Certain jour qu'il était allé écouter «l'Américain», un excellent pasteur ouvrit la séance par une interminable prière dont l'effet le plus immédiat fut de pousser Grenfell à battre discrètement en retraite. À cet instant, Moody se leva et déclara d'une voix forte : «Pendant que notre frère achève sa prière, nous allons chanter un cantique ... » Frappé par ce trait de fermeté et de bon sens, Grenfell demeura cloué sur place. Il se rassit, écouta le message de l'orateur et, ce soir-là, voua sa vie à Dieu !

La mission devait se terminer par un service de Sainte Cène auquel prirent part plusieurs milliers de personnes appartenant à toutes les dénominations ecclésiastiques. Puis Moody, qui avait grand besoin de repos, le chercha, à la campagne, dans une maison amie. Henry Drummond s'y trouvait aussi. Un dimanche après-midi, comme on insistait assez indiscrètement pour que le « cousin d'Amérique ». présidât le culte, il s'y refusa nettement :
- Non ! déclara-t-il, vous m'avez entendu pendant huit mois, cela suffit, je suis à bout. Mais voici Drummond ; il nous fera une lecture biblique.

Et c'est alors que celui-ci, cédant aux instantes sollicitations de ses hôtes, lut le chapitre XIII de la 1ère épître aux Corinthiens - l'hymne à la charité - et donna très simplement, sans avoir une seule note sous les yeux, le commentaire qui, sous ce titre : La plus grande chose du monde, a été traduit en de nombreuses langues. Moody disait un Jour de ce texte admirable : «On devrait le relire au moins une fois par mois dans toutes les Églises, jusqu'à ce que la chrétienté l'ait appris par coeur ! ».

| Extrait de données |
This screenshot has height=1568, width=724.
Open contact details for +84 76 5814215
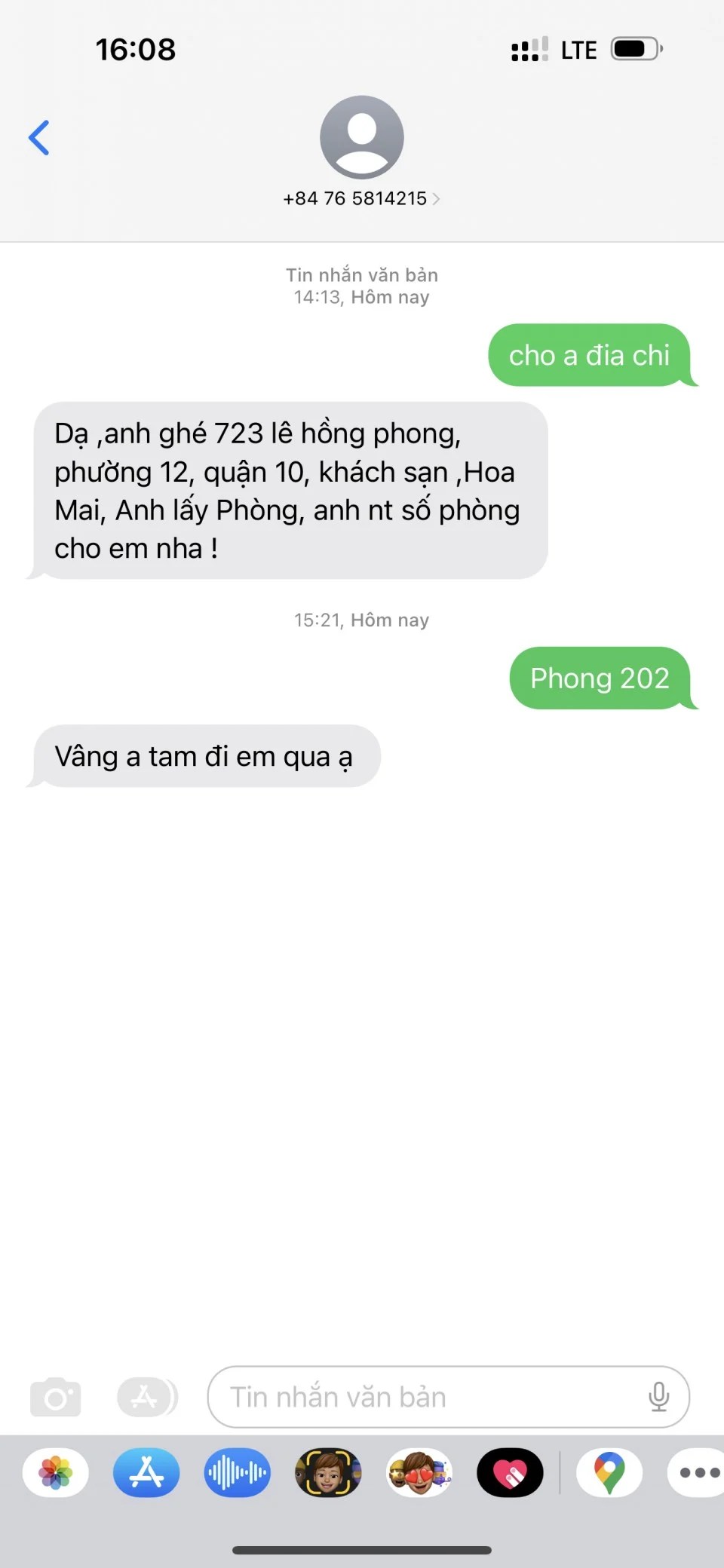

| Tâches à réaliser |
**1.** D'après l'extrait sur Moody et Drummond, sous quel titre le commentaire de Drummond a-t-il été traduit en de nombreuses langues ?
**2.** Reproduisez le passage de l'extrait sur Moody et Drummond allant de «Certain jour qu'il» jusqu'à «vie à Dieu !».
**3.** Poursuivez le récit sur Moody et Drummond au-delà de sa dernière phrase.

| Réponses rédigées |
**1.** Sous le titre « La plus grande chose du monde ».

**2.**
Certain jour qu'il était allé écouter «l'Américain», un excellent pasteur ouvrit la séance par une interminable prière dont l'effet le plus immédiat fut de pousser Grenfell à battre discrètement en retraite. À cet instant, Moody se leva et déclara d'une voix forte : «Pendant que notre frère achève sa prière, nous allons chanter un cantique ... » Frappé par ce trait de fermeté et de bon sens, Grenfell demeura cloué sur place. Il se rassit, écouta le message de l'orateur et, ce soir-là, voua sa vie à Dieu !

**3.**
Conférences universitaires de Northfield

Le réveil qui avait passé sur les universités anglaises devait, préparé en quelque mesure par Moody lui-même, s'étendre à leurs soeurs américaines. Studd, l'un des étudiants de Cambridge faisant partie d'une équipe fameuse, dite des Sept, dont plusieurs se destinaient à la Mission en Chine, Studd, qui devint plus tard lord-maire de Londres, dirigeait alors une campagne d'évangélisation aux Etats-Unis. Partout sa parole éveillait un vif intérêt (3).

Moody, qui connaissait sa valeur spirituelle, obtint qu'il fût libéré de ses obligations d'ordre général et s'intéressât spécialement aux élèves des collèges. C'est ainsi qu'en compagnie de Luther Wishard, de Frank Ober, de Richard C. Morse, tous chefs unionistes de marque, l'équipe britannique visita les établissements de Mount-Hermon. «Nous étions quatre dans la voiture», raconte Morse dans ses souvenirs. «Moody, qui conduisait lui-même, nous parla des origines de ses écoles, de leur but. Au retour, traversant la forêt située derrière Mount-Hermon, il nous montra un baraquement disponible.
- Pourquoi, demanda-t-il, n'amèneriez-vous pas là l'été prochain un certain nombre de secrétaires unionistes qui consacreraient leurs vacances à étudier ensemble la Bible, comme vous venez de le faire ici ?
- Soit, intervint Wishard, mais ne pourrions-nous pas avoir une conférence pour les élèves des collèges ?»

Immédiatement un plan fut ébauché. Les visiteurs proposèrent à Moody de convier lui-même les étudiants. En juillet de 1886, eut lieu à Mount-Hermon la première de ces Summer conferences (4) qui devaient prendre un tel développement. L'année suivante, on se transporta à Northfield. Des années durant, Moody les prépara et les présida avec l'aide de John-R. Mott, alors au début de sa carrière. Un de leurs collaborateurs a pu déclarer «qu'ils dressaient leurs programmes comme si seule comptait la prière et qu'ils priaient comme si l'organisation était tout». Comment s'étonner du fait que le plus jeune des deux dirigeants ait gardé à son aîné une reconnaissance profonde?

Luther-D. Wishard, premier secrétaire de la branche étudiante des U.C.J.G.

John-R. Mott, au début de sa carrière de secrétaire des U.C.J.G.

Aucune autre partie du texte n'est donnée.